France supporters celebrate Les Bleus 1-0 victory over Belgium during the semi-finals of the Football World Cup. AFP
France supporters celebrate Les Bleus 1-0 victory over Belgium during the semi-finals of the Football World Cup. AFP
France supporters celebrate Les Bleus 1-0 victory over Belgium during the semi-finals of the Football World Cup. AFP
France supporters celebrate Les Bleus 1-0 victory over Belgium during the semi-finals of the Football World Cup. AFP

France finds common cause in its multicultural football team


Colin Randall
  • English
  • Arabic

When President Emmanuel Macron entered the French dressing room in St Petersburg after Les Bleus’ winning World Cup semi-final against Belgium, a moment of mutual respect offered a glimmer of hope that sport can generate a sense of unity.

“Bravo, gentlemen,” he told players representing several strands of France’s multicultural society. “France is drowning in happiness thanks to you.”

If presidential congratulation was to be expected, the response was less so. The radio station RMC records that two of France’s stars – Kylian Mbappe and Antoine Griezmann – led team-mates in a spontaneous chant: “Et pour le president, allez’ (and for the president, come on).

★ ★ ★

**Given request**
Continue the article on France's multicultural World Cup team from its last sentence.

**Raw data**
★ ★ ★

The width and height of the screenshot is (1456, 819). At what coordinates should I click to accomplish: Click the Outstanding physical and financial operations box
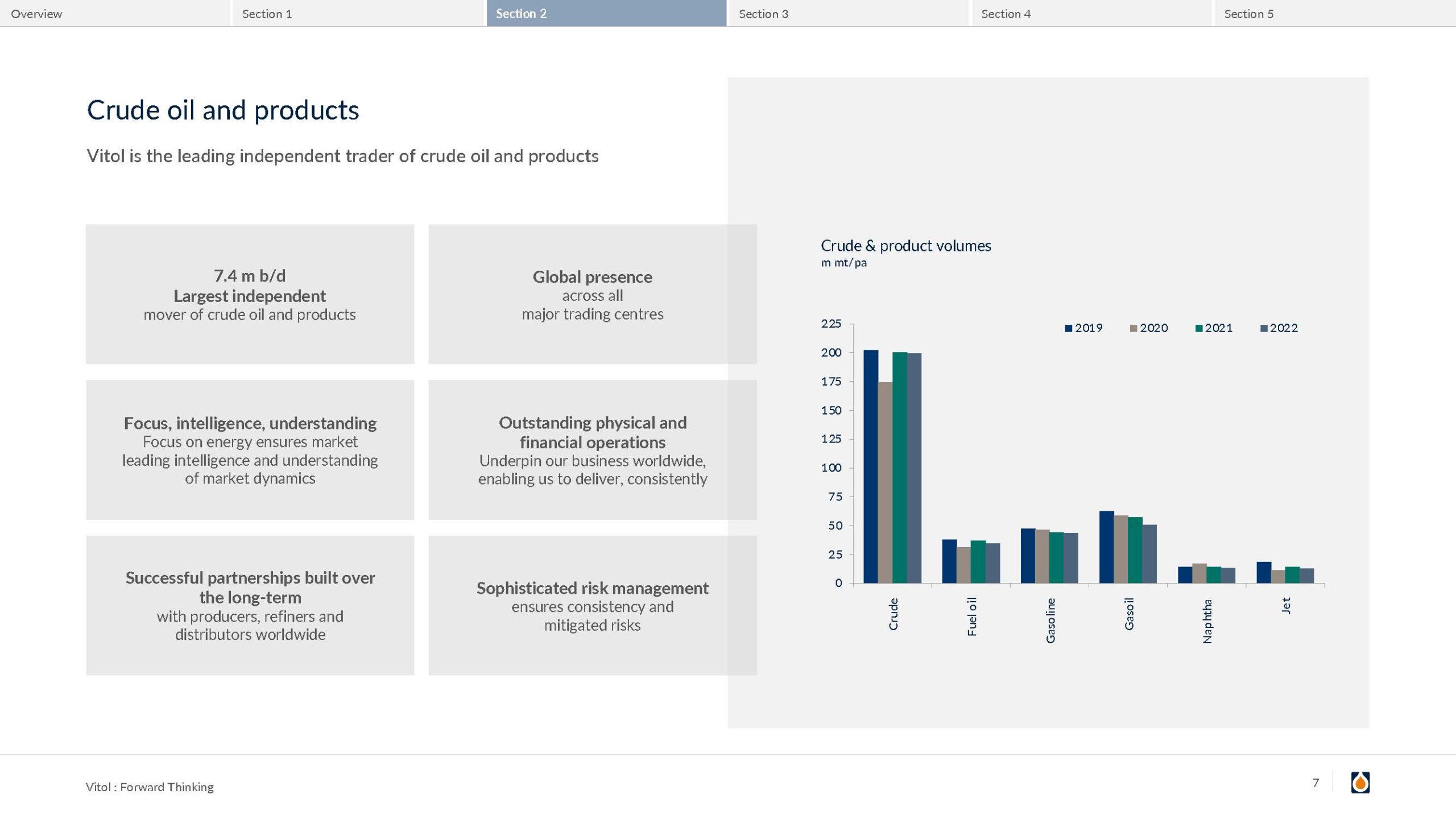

★ ★ ★

**Right answer**
Far from Russia's second city, France – and most of the francophone world beyond Belgium – was boisterously en fete on Tuesday night as supporters celebrated confirmation of a first World Cup final appearance since the famous un-deux-trois triumph over Brazil in 1998.

Hundreds of thousands of exuberant fans invaded the Champs-Elysees in Paris, with the carnival mood spreading to towns and villages across the country.

Now as then, Les Bleus are drawn from mixed ethnic origins. Mbappe, already a footballing phenomenon at 19, is the son of a Cameroonian father and an Algerian mother. Griezmann, though born in the Burgundy town of Macon, has German and Portuguese blood.

And throughout the World Cup squad is evidence of the different roots and skin colours that make up France’s sometimes fractured society: players born in France or abroad to parents with origins in Mali, Guinea, Togo, the Congo and Angola as well as Monaco, Italy and Spain.

The most “French” of the 11 players and two substitutes involved in the semi-final victory were two defenders Benjamin Pavard, from Maubeuge in northern France, and Raphael Varane, the son of a French mother and a father Martinique, a French overseas department in the Caribbean.

Almost as striking as France’s tournament success has been a spectacle to confound those on the populist right who complain that “the team isn’t really French at all”: millions of viewers around the world have seen the unforced gusto as this cosmopolitan team sings the words of the stirring if warlike national anthem, La Marseillaise.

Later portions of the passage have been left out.